◆ Required action ◆
Give back exactly the lines from the one holding "Click the 退出URL field label" to the last line of the entries, both included, and nothing more.

◆ Record set ◆
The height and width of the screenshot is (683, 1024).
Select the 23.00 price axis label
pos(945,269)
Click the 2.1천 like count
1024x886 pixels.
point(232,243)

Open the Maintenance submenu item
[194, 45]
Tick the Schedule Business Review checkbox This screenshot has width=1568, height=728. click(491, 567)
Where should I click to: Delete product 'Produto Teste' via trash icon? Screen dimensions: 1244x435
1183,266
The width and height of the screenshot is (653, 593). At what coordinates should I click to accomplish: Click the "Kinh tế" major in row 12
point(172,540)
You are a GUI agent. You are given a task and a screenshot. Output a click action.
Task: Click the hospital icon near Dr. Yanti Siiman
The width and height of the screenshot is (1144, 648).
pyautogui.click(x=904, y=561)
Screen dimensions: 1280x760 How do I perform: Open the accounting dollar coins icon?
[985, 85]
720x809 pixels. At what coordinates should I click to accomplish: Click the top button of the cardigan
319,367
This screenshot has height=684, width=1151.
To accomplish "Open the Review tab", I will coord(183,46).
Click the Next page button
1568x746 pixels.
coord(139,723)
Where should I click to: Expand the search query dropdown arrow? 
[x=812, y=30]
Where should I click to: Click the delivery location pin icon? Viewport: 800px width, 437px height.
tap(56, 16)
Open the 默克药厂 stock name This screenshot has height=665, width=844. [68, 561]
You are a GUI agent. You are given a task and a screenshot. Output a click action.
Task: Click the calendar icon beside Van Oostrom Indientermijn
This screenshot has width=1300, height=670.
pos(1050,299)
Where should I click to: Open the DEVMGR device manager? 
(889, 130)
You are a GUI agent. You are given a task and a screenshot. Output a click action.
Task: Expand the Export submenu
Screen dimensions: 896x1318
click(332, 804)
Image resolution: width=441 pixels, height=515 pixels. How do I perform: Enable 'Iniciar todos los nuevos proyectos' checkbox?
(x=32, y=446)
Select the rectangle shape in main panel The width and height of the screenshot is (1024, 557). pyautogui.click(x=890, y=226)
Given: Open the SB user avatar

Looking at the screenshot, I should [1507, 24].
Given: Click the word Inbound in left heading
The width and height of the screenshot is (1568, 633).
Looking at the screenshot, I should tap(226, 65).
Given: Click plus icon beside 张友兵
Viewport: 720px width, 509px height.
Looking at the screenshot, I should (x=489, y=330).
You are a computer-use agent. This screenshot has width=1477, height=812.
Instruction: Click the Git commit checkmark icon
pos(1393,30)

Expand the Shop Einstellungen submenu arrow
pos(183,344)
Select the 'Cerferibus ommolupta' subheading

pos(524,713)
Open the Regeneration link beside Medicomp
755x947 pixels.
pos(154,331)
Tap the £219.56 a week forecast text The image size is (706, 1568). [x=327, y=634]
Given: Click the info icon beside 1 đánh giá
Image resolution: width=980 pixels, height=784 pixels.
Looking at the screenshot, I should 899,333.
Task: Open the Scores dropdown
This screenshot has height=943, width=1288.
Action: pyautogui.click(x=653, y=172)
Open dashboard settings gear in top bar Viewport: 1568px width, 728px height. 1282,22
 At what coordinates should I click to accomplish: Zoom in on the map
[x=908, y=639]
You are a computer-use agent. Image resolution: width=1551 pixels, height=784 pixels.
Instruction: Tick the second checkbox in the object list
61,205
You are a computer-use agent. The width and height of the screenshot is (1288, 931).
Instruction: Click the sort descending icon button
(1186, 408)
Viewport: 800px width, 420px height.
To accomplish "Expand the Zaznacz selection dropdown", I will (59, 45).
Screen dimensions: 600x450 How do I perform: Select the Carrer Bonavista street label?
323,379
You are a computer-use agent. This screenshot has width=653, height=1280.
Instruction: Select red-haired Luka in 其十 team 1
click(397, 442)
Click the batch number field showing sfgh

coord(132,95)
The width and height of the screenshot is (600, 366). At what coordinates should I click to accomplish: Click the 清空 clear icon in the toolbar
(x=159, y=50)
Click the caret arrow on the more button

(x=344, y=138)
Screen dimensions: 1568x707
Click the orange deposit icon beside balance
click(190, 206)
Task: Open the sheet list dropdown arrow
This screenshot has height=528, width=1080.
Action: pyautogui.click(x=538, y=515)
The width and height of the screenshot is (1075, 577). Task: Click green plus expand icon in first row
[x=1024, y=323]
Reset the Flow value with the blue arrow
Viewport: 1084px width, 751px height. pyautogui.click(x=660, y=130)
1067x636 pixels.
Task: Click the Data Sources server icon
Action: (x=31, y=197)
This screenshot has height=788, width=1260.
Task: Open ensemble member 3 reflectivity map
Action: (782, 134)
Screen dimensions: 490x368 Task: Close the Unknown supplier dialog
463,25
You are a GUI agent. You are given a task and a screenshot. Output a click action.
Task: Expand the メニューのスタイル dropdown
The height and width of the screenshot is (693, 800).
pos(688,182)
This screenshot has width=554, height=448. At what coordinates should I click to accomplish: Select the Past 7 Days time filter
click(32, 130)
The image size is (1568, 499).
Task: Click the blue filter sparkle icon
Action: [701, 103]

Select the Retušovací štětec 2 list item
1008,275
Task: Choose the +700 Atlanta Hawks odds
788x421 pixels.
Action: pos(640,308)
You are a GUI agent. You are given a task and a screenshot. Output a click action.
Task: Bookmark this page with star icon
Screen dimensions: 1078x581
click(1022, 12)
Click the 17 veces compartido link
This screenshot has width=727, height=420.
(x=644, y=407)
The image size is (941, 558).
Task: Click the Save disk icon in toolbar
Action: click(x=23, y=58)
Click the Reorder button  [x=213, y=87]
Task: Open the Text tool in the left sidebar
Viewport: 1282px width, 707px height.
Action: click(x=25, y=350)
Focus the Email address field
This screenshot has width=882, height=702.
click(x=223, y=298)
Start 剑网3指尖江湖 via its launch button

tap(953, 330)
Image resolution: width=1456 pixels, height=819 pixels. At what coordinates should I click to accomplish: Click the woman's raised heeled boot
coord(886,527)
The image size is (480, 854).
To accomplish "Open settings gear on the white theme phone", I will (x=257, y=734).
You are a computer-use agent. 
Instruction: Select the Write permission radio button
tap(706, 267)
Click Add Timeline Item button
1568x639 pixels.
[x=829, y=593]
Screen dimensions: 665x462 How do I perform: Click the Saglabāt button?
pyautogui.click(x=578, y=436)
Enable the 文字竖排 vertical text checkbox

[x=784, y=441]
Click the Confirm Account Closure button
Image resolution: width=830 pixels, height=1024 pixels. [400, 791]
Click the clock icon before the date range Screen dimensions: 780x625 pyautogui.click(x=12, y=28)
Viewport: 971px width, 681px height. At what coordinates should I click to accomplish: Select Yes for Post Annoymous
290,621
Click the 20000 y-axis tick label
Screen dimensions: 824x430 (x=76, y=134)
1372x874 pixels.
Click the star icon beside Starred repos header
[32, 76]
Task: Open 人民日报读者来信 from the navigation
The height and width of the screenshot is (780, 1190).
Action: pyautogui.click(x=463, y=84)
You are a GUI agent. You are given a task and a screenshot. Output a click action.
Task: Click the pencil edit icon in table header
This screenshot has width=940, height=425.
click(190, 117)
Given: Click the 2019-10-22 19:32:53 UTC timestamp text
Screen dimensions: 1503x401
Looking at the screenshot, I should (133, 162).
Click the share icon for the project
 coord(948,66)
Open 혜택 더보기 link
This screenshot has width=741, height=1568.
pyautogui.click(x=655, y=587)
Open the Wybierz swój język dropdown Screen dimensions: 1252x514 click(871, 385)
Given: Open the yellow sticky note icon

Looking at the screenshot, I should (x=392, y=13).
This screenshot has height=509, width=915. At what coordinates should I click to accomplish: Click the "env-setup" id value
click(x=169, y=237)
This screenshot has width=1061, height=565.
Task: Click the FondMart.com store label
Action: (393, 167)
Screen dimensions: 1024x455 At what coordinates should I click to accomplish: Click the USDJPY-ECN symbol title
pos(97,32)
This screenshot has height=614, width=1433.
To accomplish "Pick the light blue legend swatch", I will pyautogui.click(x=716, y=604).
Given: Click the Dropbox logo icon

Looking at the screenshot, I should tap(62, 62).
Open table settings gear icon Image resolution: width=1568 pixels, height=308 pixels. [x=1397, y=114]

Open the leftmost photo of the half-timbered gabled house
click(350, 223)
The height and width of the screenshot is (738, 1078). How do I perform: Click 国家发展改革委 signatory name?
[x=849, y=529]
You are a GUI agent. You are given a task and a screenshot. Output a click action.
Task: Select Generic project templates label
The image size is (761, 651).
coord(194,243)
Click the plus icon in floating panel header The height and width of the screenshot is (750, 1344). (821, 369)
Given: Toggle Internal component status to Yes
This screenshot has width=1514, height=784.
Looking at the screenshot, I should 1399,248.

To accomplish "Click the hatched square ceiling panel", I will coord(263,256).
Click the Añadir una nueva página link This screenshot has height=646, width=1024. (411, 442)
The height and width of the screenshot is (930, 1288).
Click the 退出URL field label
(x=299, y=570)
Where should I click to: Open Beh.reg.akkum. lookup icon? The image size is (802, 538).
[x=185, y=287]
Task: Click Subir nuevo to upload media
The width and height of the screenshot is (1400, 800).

◆ Task result ◆
Click the 退出URL field label
(x=299, y=570)
Where should I click to: Open Beh.reg.akkum. lookup icon? The image size is (802, 538).
[x=185, y=287]
Task: Click Subir nuevo to upload media
The width and height of the screenshot is (1400, 800).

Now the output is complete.